Exercise text →

+++

However, as architects, there are times when we need to plan for the worst and hope for the best, as the saying goes.
As the price of oil has reached and exceeded $100 a barrel and significant new findings of oil are becoming a rarity, some people are starting to get nervous and are planning for a day when oil will be scarce, pricey, and society as we have come to know will cease to exist. Yikes, doomsday!
Are these people simply uninformed, pessimists, or non-believers that technological progress will outpace the demands we are placing on this planet’s resources?
The Wall Street Journal, 26 January 2008, reports about everyday people, like the Aaron Wissner in Middleville, Michigan, a school computer teacher with a wife and infant son, who became “peak-oil aware.” This term refers to his “embracing the theory that world’s oil production is about to peak.

+++

Tasks to carry out →
1. In the peak-oil text, where does Aaron Wissner live?
2. Write a continuation of the peak-oil text that begins after its final sentence.

Input data →

+++

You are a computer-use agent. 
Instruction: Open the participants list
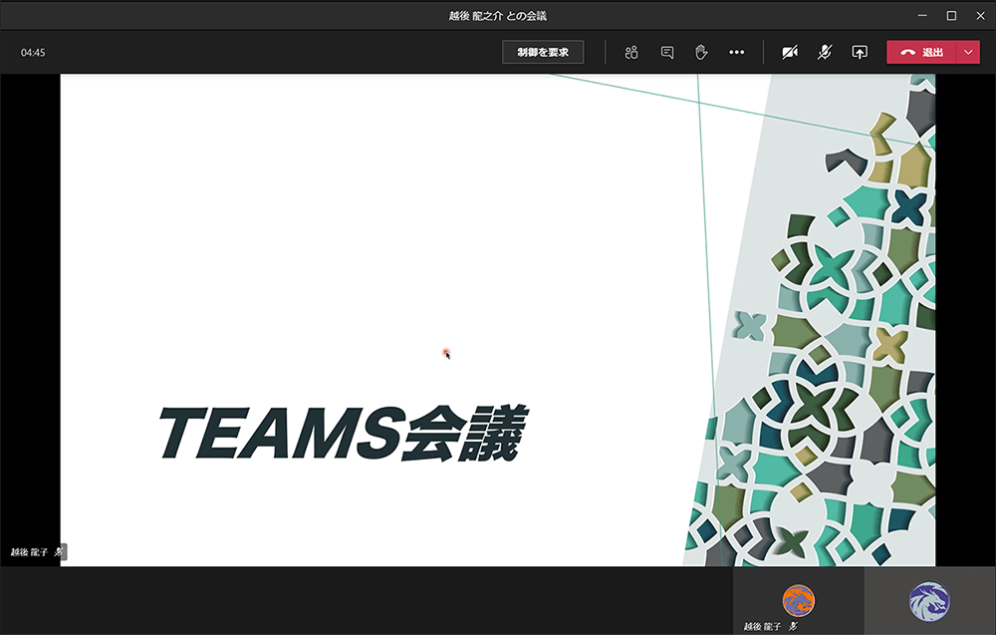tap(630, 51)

+++

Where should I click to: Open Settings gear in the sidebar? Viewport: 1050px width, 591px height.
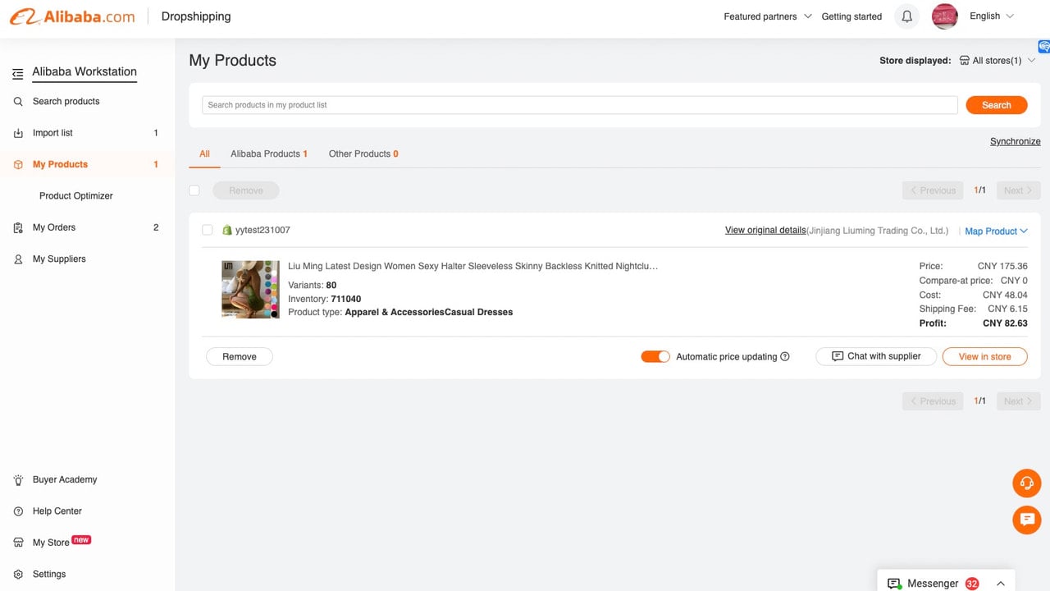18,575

+++

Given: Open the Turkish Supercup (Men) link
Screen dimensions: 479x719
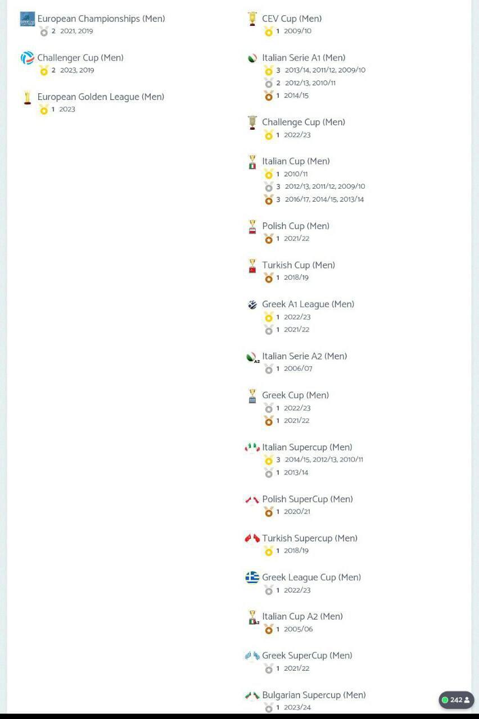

+++

Answers to the exercises →
1. Middleville, Michigan

2.
These people fear the worst; “Oil supplies are dwindling just as world demand soars. The result: oil prices ‘will skyrocket, oil dependent economies will crumble, and resource wars will explode.’” Mr. Wissner’s forebodings include, “banks faltering” and “food running out.”
And they believe that we cannot stop this from happening. “no techno-fix was going to save us. Electric cars, biodiesel, nuclear power, wind and solar—none of it will cushion the blow.”
So Mr. Wissner and his family are preparing and transitioning themselves for the worst, they “tripled the size of his garden…stacked bags of rice in his new pantry, stashed gold…and doubled the size of his propane tank.”
According to the article there are thousands of people that adhere to the peak-oil theory.
Of course, there are many doomsday scenarios out there that end in war, famine, disease, and so on. During the cold war, people built bomb shelters in their back yards, and school children had drills hiding under their desks. These days, many fear that globalization will drive this country to economic ruin. Al Gore and other environmentalists espouse the global warming theory. And since 9/11, fears are heightened about terrorists hitting us with nuclear, biological, chemical, or radiological agents. Even Hollywood has entered the fray with movies such as Armageddon about meteors hitting the Earth or The Day After Tomorrow with the greenhouse effect sending us back to the ice-age.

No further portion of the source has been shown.